The answer should be the records below, word for word, with every image left out.

#####

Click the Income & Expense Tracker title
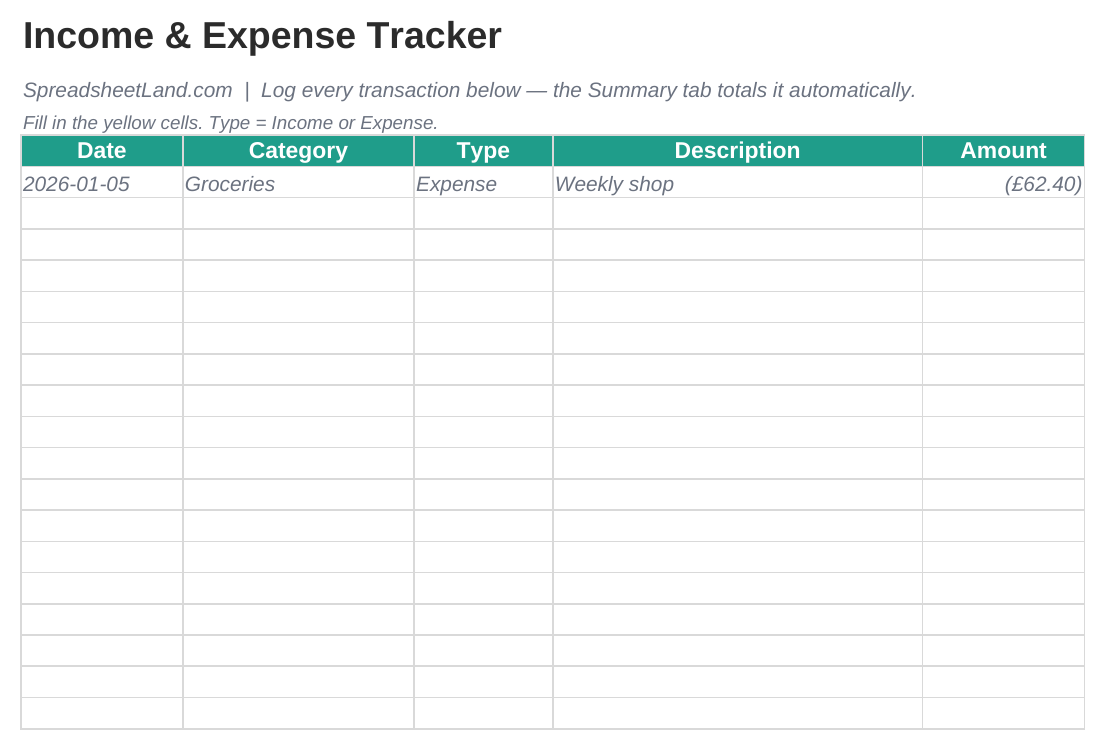 pyautogui.click(x=262, y=35)
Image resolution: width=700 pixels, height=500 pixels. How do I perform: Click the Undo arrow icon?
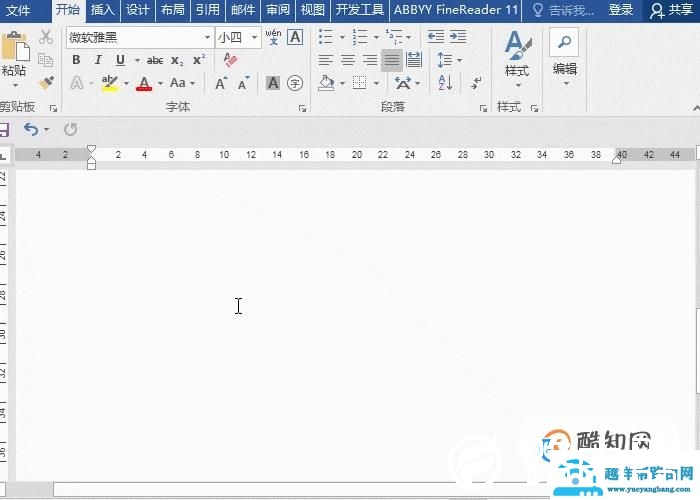coord(31,129)
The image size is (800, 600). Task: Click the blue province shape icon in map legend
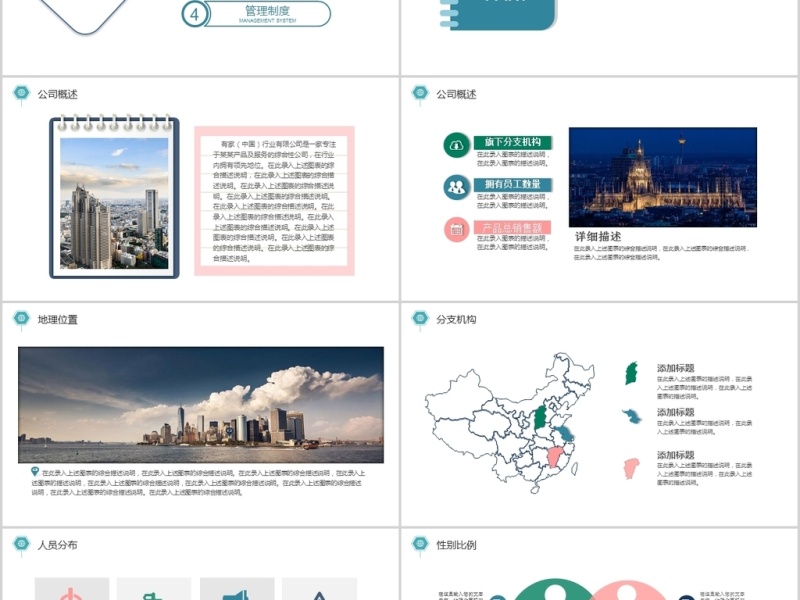click(x=632, y=416)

#####

Response box —
Click the Income & Expense Tracker title
 pyautogui.click(x=262, y=35)
Image resolution: width=700 pixels, height=500 pixels. How do I perform: Click the Undo arrow icon?
coord(31,129)
The image size is (800, 600). Task: Click the blue province shape icon in map legend
click(x=632, y=416)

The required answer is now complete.